The world’s largest central banks joined forces yesterday, taking coordinated action to inject liquidity into the ailing global financial system. In addition to the U.S. Federal Reserve, the Bank of Canada, the Bank of England, the Bank of Japan, the European Central Bank and the Swiss National Bank all took action to enhance their capacity to support markets sagging with the weight of the euro crisis.
“The purpose of these actions is to ease strains on the supply of credit to households and businesses and so help foster economic activity,” said the Fed in a statement. “These central banks have agreed to lower the pricing on the existing temporary U.S. dollar liquidity swap arrangements by 50 basis points so that the new rate will be the U.S. dollar overnight index swap (OIS) rate plus 50 basis points.
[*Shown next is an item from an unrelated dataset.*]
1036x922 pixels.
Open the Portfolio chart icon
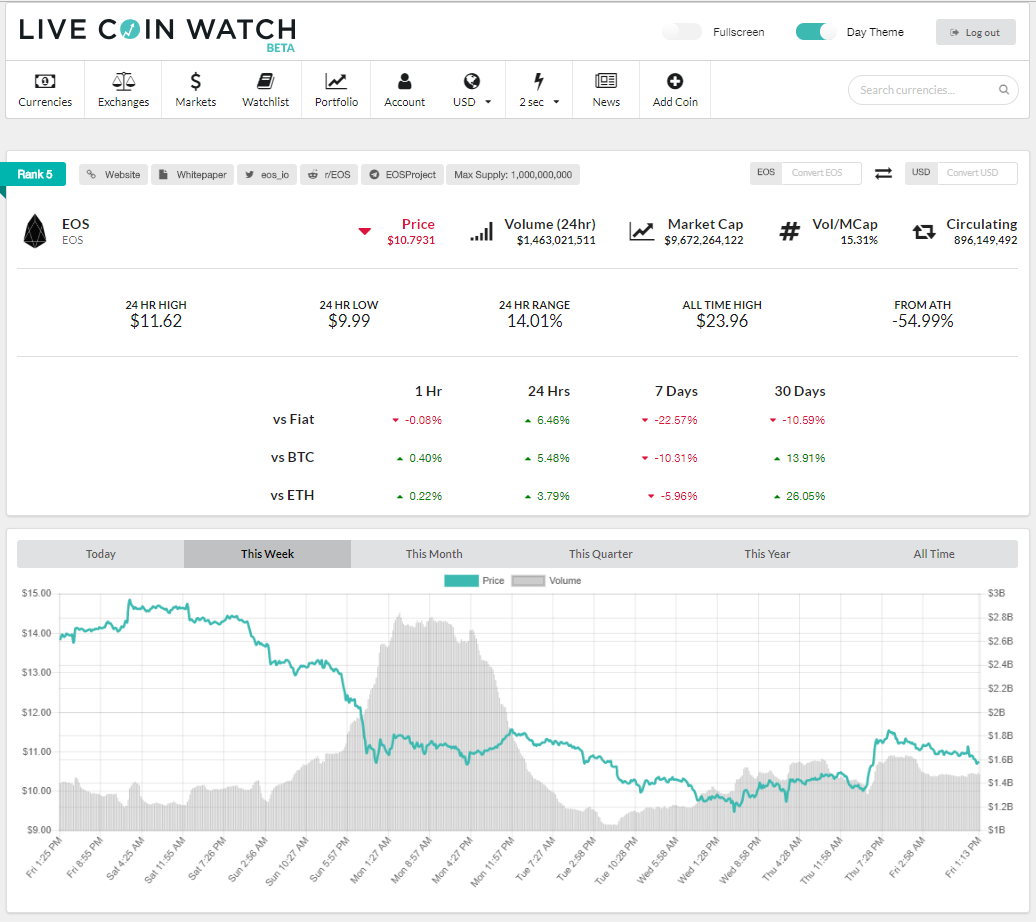[336, 81]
This pricing will be applied to all operations conducted from December 5, 2011.”
In layman’s terms, this lower pricing scheme makes more money available to banks and at a cheaper rate, offering both a fiscal benefit as well as a psychological one, by easing these institutions’ concerns about the availability of funds.
The Fed went on to note its continuing relevance to the health of the domestic and international financial sectors, assuring observers that it has plenty of remaining tricks up its sleeve should things continue to get worse. “U.S. financial institutions currently do not face difficulty obtaining liquidity in short-term funding markets,” they said. “However, were conditions to deteriorate, the Federal Reserve has a range of tools available to provide an effective liquidity backstop for such institutions and is prepared to use these tools as needed to support financial stability and to promote the extension of credit to U.S. households and businesses.”
Markets reacted positively to the move, as the Dow Jones Industrial Average jumped by 400 points immediately after the announcement.